*** Opening Records for this exercise ***

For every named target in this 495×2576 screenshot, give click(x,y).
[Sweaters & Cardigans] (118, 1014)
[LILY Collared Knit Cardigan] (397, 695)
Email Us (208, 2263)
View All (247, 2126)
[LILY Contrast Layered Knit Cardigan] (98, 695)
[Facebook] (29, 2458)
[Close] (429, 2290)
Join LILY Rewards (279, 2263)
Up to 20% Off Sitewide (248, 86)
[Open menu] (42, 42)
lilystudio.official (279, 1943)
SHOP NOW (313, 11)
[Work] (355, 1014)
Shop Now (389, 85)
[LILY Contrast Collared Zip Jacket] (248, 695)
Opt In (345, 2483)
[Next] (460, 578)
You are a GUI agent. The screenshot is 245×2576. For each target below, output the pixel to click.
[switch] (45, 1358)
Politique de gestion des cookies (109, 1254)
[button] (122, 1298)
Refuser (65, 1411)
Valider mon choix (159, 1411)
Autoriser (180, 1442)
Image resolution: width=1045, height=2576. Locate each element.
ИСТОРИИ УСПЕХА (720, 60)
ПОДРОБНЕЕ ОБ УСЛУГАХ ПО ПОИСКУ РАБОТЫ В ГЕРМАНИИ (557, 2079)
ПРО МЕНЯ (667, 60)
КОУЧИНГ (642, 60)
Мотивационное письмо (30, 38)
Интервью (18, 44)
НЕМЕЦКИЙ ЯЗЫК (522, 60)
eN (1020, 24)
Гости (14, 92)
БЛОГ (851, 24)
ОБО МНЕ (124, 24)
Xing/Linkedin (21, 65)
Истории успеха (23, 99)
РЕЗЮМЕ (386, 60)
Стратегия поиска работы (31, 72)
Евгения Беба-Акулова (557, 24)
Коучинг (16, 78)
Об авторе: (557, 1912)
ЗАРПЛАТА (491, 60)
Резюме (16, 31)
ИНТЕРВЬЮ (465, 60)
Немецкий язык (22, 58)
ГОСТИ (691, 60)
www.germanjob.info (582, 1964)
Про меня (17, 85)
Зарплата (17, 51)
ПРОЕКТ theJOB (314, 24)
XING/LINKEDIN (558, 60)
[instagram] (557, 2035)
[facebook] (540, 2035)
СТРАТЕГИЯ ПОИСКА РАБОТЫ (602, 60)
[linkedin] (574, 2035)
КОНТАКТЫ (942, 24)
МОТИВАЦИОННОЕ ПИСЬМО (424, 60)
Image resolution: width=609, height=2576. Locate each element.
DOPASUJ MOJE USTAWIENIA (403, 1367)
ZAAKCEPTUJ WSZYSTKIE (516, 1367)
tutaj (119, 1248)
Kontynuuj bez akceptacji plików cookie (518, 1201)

*** Closing Records for this exercise ***

Task statement —
Show every line from the entries above in which "width" appears.

Solution for this task —
Image resolution: width=1045, height=2576. Locate each element.
Image resolution: width=609, height=2576. Locate each element.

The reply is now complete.